- _Problem requirements_: From the data below, copy exactly the lines that lie between the one holding "This screenshot has height=590, width=870." and the one holding "Given: Click the 累计换手 value field 20.71%", including both, and nothing more.

- _Entries provided_:
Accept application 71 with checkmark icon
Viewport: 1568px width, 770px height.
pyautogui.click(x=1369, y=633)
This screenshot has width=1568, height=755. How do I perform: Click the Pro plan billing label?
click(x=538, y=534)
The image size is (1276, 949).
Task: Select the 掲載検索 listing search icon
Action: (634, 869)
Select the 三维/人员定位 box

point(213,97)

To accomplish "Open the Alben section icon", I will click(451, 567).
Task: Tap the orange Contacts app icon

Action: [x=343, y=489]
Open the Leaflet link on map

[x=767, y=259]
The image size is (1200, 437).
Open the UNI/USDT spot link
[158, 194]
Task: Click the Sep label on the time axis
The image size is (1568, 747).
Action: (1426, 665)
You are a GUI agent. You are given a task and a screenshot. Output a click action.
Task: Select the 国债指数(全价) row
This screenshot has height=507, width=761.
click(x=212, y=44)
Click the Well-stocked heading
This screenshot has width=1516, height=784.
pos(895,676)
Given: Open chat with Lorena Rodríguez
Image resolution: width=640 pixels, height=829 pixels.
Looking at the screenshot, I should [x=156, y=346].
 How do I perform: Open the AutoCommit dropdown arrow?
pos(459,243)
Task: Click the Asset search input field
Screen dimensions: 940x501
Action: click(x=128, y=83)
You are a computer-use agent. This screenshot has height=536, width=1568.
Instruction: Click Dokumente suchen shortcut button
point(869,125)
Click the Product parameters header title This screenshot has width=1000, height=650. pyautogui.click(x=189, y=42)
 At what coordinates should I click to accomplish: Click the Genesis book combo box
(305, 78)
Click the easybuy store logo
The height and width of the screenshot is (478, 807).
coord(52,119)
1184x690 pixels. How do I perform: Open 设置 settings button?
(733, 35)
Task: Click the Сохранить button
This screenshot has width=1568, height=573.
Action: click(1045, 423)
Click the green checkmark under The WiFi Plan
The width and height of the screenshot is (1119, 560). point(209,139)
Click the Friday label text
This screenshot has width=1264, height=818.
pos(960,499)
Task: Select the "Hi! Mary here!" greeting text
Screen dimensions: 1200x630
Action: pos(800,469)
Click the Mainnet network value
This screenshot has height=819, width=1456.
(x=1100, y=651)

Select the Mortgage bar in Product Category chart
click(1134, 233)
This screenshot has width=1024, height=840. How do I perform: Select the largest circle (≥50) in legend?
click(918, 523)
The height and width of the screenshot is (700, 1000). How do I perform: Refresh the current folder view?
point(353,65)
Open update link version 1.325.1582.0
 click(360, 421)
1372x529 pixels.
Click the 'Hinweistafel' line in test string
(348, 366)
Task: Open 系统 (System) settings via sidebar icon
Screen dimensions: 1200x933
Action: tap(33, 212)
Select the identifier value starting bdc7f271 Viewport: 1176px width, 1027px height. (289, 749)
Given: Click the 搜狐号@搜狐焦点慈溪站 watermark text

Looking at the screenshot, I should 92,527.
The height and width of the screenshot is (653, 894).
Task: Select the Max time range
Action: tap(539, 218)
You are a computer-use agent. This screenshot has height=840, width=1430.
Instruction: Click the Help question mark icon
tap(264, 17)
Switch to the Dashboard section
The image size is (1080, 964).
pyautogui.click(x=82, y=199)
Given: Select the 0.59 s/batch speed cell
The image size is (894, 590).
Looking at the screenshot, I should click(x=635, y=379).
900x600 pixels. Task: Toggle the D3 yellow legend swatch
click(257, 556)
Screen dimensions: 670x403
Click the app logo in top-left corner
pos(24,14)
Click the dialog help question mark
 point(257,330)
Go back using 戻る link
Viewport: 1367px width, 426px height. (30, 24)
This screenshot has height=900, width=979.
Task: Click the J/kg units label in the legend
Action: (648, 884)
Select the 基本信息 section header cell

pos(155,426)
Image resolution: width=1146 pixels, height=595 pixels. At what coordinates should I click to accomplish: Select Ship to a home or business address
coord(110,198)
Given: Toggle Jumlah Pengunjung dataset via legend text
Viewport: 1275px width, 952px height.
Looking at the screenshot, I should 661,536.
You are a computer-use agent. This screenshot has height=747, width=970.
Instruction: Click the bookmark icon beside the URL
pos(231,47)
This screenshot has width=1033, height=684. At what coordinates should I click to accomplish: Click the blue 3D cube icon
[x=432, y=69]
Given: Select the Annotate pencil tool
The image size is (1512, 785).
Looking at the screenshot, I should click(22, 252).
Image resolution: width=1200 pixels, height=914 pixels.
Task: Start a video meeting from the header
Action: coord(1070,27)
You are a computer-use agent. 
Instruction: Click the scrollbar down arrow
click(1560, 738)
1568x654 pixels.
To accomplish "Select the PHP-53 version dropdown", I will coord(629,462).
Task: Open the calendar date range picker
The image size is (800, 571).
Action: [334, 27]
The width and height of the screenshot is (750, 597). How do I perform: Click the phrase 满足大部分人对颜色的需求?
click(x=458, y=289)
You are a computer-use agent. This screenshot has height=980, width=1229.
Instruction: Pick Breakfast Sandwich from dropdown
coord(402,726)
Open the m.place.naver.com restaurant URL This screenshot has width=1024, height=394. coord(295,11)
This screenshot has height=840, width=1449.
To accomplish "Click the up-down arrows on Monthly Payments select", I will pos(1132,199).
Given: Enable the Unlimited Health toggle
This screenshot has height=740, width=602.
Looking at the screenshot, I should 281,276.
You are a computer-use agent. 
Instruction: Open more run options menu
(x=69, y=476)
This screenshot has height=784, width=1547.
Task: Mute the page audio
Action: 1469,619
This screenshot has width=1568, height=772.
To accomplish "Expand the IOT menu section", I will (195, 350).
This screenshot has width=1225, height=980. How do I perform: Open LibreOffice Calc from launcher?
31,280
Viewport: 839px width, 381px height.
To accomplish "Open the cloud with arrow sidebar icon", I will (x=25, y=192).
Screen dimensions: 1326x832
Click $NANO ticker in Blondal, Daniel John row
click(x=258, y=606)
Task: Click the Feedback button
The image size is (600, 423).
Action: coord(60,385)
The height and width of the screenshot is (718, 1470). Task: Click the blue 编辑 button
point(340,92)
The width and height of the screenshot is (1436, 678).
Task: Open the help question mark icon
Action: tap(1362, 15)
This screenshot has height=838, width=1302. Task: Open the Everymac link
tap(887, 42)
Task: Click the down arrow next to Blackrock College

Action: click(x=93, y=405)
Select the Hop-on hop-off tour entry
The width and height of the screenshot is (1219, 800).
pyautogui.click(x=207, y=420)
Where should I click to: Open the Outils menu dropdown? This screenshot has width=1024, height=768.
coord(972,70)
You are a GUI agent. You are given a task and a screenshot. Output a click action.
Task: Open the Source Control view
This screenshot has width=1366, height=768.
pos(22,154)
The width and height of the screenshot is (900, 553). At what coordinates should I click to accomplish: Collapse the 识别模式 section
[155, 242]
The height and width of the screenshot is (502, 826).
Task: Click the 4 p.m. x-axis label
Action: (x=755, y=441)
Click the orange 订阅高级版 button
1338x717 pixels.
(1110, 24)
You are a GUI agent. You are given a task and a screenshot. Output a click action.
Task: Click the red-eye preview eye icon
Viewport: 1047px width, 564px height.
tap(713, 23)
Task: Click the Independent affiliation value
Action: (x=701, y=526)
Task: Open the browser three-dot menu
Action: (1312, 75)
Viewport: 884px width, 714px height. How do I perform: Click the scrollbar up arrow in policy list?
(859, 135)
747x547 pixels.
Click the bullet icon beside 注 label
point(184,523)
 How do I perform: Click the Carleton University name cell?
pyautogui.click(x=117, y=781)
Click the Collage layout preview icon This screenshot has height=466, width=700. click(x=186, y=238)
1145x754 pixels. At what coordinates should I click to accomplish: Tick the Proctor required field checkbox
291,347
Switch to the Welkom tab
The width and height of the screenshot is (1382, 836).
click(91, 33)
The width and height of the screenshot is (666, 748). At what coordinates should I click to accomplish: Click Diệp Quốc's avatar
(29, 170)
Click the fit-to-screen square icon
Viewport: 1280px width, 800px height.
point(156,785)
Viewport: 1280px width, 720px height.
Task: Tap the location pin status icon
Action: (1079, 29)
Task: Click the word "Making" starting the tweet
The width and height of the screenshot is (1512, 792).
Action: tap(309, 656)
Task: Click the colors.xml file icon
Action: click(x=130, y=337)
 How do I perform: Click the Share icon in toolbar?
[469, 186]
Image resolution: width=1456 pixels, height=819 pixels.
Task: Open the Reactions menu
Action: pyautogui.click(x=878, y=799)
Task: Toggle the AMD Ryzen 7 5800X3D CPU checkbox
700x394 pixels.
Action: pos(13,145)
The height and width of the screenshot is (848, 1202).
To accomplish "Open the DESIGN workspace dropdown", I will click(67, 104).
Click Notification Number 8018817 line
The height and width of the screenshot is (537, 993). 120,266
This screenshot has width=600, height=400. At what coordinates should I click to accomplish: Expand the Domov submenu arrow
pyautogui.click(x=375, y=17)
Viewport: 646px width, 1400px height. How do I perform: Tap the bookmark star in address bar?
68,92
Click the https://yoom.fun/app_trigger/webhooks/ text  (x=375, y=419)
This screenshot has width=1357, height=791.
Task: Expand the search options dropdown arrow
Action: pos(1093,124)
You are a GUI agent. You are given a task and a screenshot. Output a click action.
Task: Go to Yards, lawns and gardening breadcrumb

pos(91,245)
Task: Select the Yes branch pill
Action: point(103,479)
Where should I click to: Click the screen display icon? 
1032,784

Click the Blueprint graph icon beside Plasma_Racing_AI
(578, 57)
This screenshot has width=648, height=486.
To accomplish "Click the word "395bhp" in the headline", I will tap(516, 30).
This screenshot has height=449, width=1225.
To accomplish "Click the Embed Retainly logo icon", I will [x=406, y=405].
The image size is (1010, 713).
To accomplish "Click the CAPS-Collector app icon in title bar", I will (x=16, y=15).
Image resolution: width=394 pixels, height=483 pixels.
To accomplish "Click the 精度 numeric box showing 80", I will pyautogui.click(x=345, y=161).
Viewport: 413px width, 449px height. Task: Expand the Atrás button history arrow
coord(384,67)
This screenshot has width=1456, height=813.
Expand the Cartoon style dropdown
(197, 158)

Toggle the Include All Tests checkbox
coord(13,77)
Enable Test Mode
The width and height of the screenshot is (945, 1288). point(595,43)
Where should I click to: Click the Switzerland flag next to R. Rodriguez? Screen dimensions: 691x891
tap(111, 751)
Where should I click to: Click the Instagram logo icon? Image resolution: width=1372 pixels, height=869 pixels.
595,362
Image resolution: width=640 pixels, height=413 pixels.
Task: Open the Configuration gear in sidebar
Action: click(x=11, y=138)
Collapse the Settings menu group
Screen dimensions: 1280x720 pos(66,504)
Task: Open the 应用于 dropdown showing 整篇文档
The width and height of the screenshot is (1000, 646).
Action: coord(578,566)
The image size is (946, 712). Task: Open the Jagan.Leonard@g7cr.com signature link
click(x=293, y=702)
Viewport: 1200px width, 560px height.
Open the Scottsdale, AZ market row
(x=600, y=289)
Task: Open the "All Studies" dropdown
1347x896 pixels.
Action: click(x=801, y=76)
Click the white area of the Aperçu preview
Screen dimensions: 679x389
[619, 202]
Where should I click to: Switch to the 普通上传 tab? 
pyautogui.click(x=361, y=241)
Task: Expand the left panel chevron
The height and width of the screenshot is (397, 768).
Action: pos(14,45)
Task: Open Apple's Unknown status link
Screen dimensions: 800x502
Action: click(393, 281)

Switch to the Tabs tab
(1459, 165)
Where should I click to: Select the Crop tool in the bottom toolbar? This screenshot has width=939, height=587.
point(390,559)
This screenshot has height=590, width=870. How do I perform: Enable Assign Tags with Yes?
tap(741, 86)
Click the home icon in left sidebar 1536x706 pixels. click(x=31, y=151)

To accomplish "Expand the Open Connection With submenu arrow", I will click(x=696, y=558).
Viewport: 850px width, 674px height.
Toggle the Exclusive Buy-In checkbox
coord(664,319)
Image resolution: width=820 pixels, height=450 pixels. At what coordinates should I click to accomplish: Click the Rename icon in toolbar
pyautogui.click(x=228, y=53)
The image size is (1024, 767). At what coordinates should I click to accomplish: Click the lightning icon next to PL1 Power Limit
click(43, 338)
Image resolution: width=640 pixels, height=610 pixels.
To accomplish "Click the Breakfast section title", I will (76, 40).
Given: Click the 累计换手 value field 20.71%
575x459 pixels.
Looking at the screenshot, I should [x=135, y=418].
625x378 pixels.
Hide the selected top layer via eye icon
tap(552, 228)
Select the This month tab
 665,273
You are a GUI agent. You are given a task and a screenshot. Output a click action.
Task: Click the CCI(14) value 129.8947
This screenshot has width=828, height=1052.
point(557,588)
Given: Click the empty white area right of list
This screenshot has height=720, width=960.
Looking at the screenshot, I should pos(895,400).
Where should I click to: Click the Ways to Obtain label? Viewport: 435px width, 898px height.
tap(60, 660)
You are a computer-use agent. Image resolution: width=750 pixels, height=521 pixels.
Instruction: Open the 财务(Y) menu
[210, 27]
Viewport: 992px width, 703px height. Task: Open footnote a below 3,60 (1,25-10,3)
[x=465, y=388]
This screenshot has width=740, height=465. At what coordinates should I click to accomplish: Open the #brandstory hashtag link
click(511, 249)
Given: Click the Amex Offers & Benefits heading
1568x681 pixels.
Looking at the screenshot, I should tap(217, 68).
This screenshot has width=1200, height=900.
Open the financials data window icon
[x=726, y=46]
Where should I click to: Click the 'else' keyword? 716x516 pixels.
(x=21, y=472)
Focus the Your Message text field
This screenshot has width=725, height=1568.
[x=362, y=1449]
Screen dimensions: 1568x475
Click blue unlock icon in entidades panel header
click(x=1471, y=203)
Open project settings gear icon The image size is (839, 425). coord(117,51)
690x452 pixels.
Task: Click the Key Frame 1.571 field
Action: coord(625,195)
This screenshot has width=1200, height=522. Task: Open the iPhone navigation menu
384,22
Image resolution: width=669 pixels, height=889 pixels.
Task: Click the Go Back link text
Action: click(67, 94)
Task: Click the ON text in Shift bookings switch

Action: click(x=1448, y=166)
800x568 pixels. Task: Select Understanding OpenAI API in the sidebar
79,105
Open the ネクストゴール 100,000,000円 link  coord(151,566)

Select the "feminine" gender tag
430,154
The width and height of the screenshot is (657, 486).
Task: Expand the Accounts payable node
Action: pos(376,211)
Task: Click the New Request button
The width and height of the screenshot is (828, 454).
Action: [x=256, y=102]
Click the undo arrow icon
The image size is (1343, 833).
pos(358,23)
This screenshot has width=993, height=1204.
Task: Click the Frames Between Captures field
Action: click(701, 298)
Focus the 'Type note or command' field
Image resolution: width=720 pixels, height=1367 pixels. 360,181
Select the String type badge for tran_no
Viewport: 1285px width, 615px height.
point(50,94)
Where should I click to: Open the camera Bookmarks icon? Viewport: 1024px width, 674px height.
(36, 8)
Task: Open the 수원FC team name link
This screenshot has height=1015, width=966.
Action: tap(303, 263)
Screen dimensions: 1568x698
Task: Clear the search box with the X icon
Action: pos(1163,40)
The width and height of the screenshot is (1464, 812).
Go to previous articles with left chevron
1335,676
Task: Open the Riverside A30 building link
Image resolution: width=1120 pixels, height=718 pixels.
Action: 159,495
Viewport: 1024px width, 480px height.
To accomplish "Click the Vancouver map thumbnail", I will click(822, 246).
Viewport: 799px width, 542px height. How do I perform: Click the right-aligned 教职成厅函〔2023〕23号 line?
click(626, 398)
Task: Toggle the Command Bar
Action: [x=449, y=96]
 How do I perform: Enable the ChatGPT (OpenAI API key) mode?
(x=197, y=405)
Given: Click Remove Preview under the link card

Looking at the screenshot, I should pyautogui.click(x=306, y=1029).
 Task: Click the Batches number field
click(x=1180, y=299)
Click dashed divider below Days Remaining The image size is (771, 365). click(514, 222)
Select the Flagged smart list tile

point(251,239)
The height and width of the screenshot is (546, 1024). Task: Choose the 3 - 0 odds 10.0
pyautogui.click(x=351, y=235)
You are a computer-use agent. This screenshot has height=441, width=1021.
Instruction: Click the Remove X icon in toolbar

- _Task response_:
This screenshot has height=590, width=870. How do I perform: Enable Assign Tags with Yes?
tap(741, 86)
Click the home icon in left sidebar 1536x706 pixels. click(x=31, y=151)

To accomplish "Expand the Open Connection With submenu arrow", I will click(x=696, y=558).
Viewport: 850px width, 674px height.
Toggle the Exclusive Buy-In checkbox
coord(664,319)
Image resolution: width=820 pixels, height=450 pixels. At what coordinates should I click to accomplish: Click the Rename icon in toolbar
pyautogui.click(x=228, y=53)
The image size is (1024, 767). At what coordinates should I click to accomplish: Click the lightning icon next to PL1 Power Limit
click(43, 338)
Image resolution: width=640 pixels, height=610 pixels.
To accomplish "Click the Breakfast section title", I will (76, 40).
Given: Click the 累计换手 value field 20.71%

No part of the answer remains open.